Pixel coordinate grounding data
Segment Open

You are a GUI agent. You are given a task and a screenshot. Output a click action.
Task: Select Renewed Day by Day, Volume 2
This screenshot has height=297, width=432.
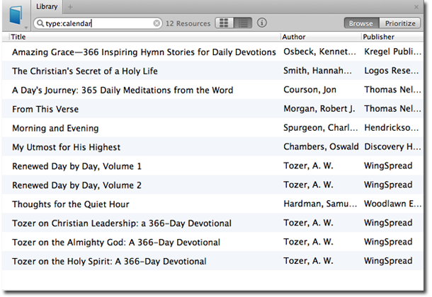[x=212, y=185]
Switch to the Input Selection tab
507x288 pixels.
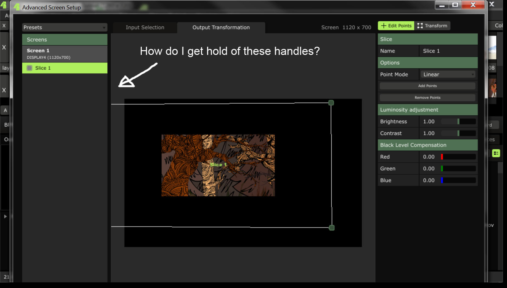(x=145, y=27)
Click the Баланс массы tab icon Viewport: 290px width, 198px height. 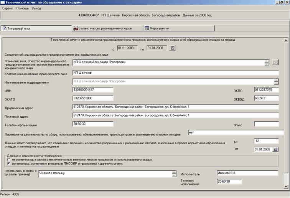click(x=75, y=28)
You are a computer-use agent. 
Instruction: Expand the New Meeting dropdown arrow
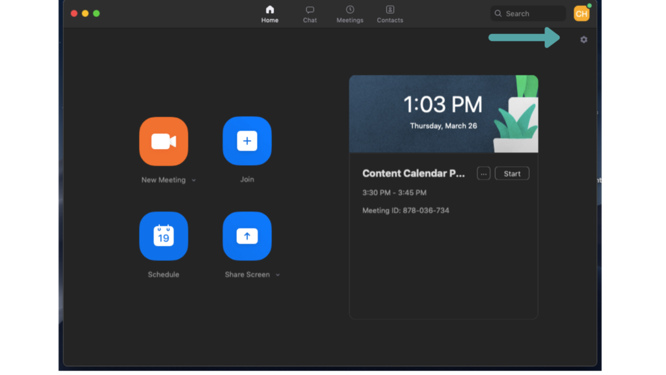point(194,180)
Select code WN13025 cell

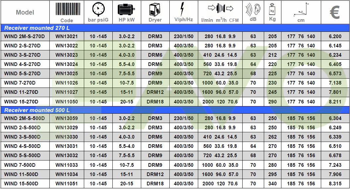(x=67, y=74)
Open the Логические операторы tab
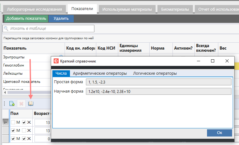The height and width of the screenshot is (145, 239). coord(155,73)
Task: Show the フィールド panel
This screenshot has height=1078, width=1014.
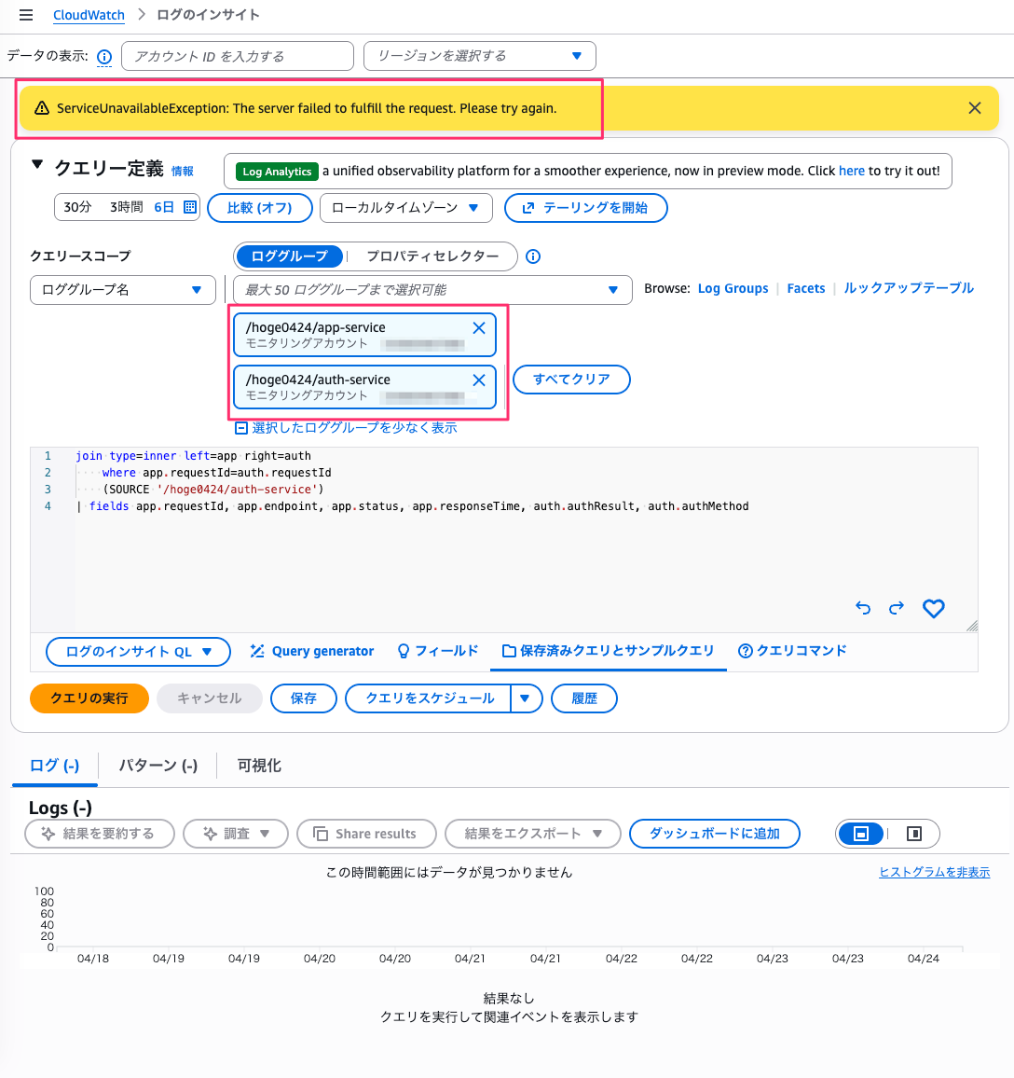Action: [x=437, y=651]
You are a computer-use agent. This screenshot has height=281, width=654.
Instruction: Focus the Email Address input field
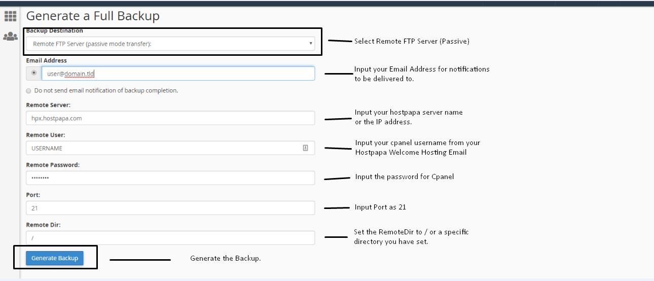point(178,74)
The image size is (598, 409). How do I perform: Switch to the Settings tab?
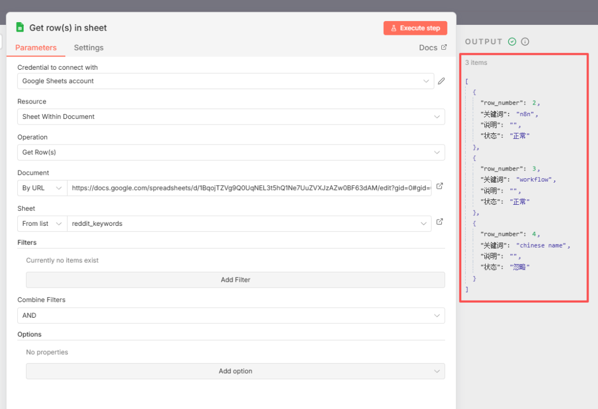[89, 48]
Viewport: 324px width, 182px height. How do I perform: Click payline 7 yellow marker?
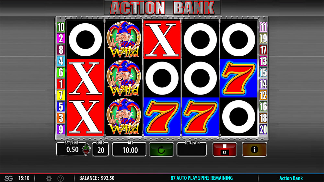point(61,95)
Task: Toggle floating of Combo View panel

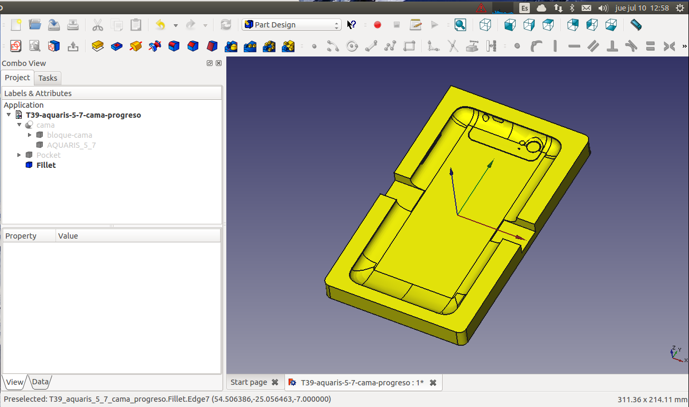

Segment Closed

## BRIEF
List every line in the records above that contains the word "computer".

## RESPONSE
You are a computer-use agent. 
You are a computer-use agent. This screenshot has height=281, width=654.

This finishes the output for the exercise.